Microsoft's Windows 8 and Apple's Mac OS X Lion show off the two companies' respective approaches to mobility and the future.
How will
Microsoft's Windows 8 match up against Apple's Mac OS X?
Certainly, both
operating systems are reflections of their respective companies' evolving needs
and philosophies. In the case of Windows 8, widely expected to be released in
2012, Microsoft finds itself confronted with two considerable tasks: convince a
billion-strong user base that it needs to upgrade so soon after Windows 7, and
make inroads into the tablet and mobility markets. For Apple, the ultimate goal
seems to be bringing Mac OS X more in line with iOS, which powers the iPad and
iPhone-in the process, emphasizing Apple's self-focus as a mobility-tech
company.
Microsoft's
response to that burgeoning mobility market has been to design an operating
system equally adept at handling the needs of both tablet and traditional PC
users.
"Whereas
Windows 7 was about returning to roots, Windows 8 is about maintaining those
roots while moving forward in a big and new way," Steven Sinofsky, president of
Microsoft's Windows and Windows Live division, wrote in a Sept. 1 posting on
the
Building
Windows 8 blog. "Moving in a
new direction always brings engineering challenges as well as challenges in
just talking about what we've done."
In a posting a
day earlier, he'd insisted that Windows 8's more tablet-centric interface will
peacefully coexist with its desktop one.
"If you don't
want to do any of those -PC' things, then you don't have to and you're not
paying for them in memory, battery life or hardware requirements," he wrote in
that Aug. 31 missive.
"If you do want or need this functionality, then you can switch to it with ease
and fluidity because Windows is right there. Essentially, you can think of the
Windows desktop as just another app."
Early images
of Windows 8 showed a tablet-centric user interface based on a set of colorful
tiles, heavily reminiscent of the design for the company's Windows Phone. Those
glimpses led some in the blogosphere to believe that Microsoft was devoting
most of its energies to creating something that could combat Apple's iPad
head-on. Now, it seems, Microsoft is determined to show the upcoming Windows as
deep and complex enough to meet the needs of multiple form factors.
Over the past
few weeks, the official Windows 8 blog has focused on everything from support
for USB 3.0 to Windows Explorer revisions to the reasoning behind the changes
in user interface. Current rumor also suggests Microsoft could hand out
quad-core tablets loaded with a test version of Windows 8 to attendees at its
BUILD conference in mid-September. Windows 8 is widely expected to launch
sometime in 2012.
Meanwhile,
Apple's freshly released Mac OS X "Lion" clearly takes many of its design
elements from the company's work with its iOS operating system.

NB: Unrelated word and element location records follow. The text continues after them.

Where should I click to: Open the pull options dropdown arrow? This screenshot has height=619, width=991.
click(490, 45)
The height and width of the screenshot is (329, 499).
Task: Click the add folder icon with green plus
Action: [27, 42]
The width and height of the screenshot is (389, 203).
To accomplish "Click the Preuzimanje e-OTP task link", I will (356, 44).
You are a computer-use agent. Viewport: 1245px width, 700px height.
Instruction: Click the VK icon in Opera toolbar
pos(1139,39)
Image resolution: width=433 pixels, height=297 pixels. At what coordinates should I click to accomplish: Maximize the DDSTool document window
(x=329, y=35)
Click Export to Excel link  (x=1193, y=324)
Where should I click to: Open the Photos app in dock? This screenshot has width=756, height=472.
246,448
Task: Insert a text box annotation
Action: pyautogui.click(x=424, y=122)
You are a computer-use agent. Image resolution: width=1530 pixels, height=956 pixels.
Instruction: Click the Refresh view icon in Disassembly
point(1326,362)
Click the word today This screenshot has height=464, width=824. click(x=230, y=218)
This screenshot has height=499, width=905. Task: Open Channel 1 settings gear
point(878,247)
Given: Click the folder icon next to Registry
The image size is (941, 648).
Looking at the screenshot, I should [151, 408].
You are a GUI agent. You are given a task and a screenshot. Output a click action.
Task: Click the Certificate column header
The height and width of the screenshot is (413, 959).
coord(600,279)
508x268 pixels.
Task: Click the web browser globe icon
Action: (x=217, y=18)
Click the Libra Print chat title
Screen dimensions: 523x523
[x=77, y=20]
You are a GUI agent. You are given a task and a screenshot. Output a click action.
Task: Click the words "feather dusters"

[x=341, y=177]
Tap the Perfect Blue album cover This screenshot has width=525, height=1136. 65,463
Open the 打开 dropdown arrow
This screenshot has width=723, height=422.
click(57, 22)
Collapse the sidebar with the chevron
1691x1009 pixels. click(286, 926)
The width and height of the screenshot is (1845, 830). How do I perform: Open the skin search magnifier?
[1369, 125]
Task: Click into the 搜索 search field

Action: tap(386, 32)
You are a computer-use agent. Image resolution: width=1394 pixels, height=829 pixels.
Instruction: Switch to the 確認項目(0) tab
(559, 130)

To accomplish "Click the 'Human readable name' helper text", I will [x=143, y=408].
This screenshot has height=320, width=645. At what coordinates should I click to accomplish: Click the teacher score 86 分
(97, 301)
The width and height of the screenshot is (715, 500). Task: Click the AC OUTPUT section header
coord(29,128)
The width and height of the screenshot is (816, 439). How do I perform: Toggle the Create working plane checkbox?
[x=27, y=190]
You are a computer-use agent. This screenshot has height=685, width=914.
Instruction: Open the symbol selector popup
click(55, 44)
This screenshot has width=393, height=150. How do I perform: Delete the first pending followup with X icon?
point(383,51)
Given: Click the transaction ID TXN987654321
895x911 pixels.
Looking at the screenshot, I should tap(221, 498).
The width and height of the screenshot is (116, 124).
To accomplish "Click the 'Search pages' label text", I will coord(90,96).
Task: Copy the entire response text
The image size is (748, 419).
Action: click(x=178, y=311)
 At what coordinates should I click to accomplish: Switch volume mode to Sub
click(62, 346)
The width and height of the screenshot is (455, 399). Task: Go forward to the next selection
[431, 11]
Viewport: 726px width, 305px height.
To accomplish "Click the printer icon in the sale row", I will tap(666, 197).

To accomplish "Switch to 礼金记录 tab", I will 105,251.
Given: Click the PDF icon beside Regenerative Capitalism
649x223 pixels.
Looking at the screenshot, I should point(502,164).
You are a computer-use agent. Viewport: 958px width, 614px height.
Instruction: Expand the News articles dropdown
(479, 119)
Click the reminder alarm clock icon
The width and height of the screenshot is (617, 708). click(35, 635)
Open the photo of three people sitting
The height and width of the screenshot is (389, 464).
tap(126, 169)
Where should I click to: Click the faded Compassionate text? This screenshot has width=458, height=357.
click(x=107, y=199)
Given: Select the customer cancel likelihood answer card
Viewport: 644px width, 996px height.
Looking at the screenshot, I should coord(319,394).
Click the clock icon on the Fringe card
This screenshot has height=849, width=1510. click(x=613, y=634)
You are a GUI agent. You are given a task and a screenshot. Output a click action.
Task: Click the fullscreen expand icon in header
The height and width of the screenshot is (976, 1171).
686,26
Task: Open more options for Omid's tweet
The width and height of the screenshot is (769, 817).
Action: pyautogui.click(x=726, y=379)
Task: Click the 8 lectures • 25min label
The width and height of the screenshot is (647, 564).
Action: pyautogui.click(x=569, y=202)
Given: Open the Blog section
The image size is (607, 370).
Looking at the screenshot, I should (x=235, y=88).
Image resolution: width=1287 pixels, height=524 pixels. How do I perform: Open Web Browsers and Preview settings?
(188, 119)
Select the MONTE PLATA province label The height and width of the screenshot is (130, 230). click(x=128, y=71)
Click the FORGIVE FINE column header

Those elements
include a baked-in Mac App Store, with access to a wide variety of full-screen
apps-a spiritual descendent of the App Store long available for iOS devices.
Lion also supports an increased range of gesture control, including page and
image zoom and full-screen swiping.
At the same
time, Lion includes features that make it a more powerful and supple PC
operating system, including Mission Control, which allows users to "zoom out"
of their desktop for a bird's-eye view of everything running on the system, and
FileVault's XTS-AES 128 data encryption for both internal and external drives.
Combined with
Apple's continuing drive to make its PCs lighter and slimmer, it's clear the
company is embracing a mobility-is-best philosophy for every aspect of its
business. That's in contrast to Microsoft, which at this juncture seems
determined to satisfy all the needs of diverse demographics, from desktop-bound
power users to tablet aficionados. If the latter can pull off its vision of "no
compromises" with Windows 8, and offer something that fulfills those needs for
those varied groups, then the Windows franchise can continue its solid sales
run for another few years. Apple, on the other hand, can focus its energies on
a narrower philosophical mission, which could also help it in the long run.
Microsoft's
BUILD conference will likely reveal more about how the company intends to walk
the "no compromises" tightrope with Windows 8.